Aim:
Count the lines in the entries below that contain the string "Viewport", with case counting, and reply with only that number.

Records for this exercise:
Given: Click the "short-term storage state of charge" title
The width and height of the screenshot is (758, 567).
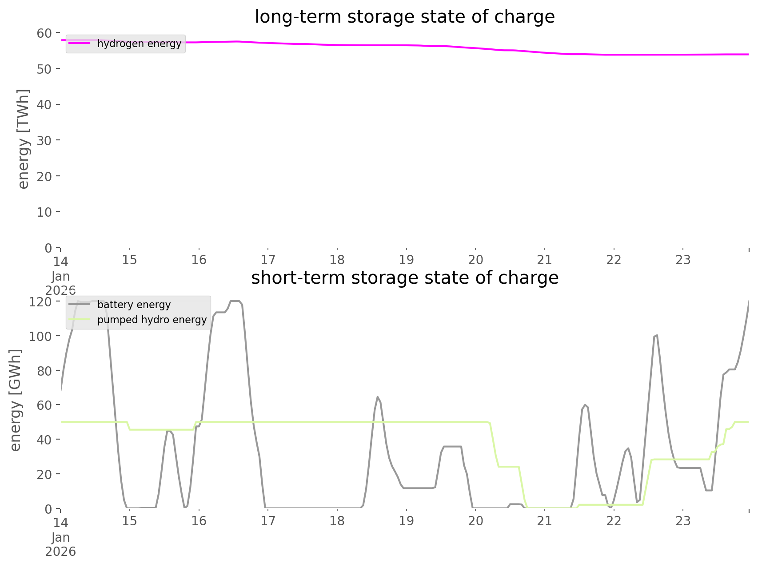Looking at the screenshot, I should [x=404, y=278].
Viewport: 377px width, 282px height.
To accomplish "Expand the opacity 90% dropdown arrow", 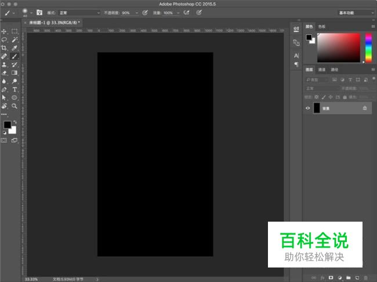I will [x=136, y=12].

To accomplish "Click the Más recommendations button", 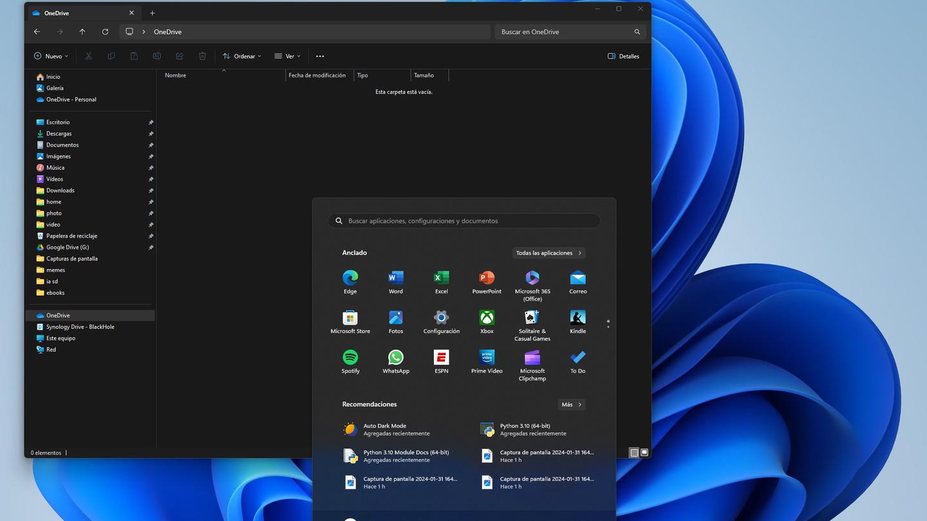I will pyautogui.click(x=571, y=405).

...

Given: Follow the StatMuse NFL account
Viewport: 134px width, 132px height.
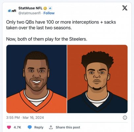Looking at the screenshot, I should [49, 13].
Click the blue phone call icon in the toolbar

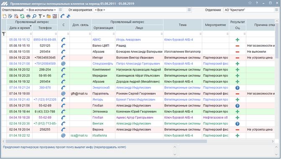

Answer in full:
2